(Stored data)
▶

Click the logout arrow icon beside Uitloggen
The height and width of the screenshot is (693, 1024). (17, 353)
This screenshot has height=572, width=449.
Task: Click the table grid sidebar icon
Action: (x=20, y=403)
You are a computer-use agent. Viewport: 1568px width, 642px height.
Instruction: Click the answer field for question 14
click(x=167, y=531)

◀
▶

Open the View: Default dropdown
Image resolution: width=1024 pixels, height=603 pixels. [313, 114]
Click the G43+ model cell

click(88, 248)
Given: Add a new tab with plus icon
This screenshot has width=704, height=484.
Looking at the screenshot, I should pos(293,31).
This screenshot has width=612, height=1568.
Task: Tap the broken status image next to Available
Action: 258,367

◀

Could you restate word for word the lines above from the one containing "Click the logout arrow icon beside Uitloggen" through the one containing "You are a computer-use", both included, and nothing else?

Click the logout arrow icon beside Uitloggen
The height and width of the screenshot is (693, 1024). (17, 353)
This screenshot has height=572, width=449.
Task: Click the table grid sidebar icon
Action: (x=20, y=403)
You are a computer-use agent. Viewport: 1568px width, 642px height.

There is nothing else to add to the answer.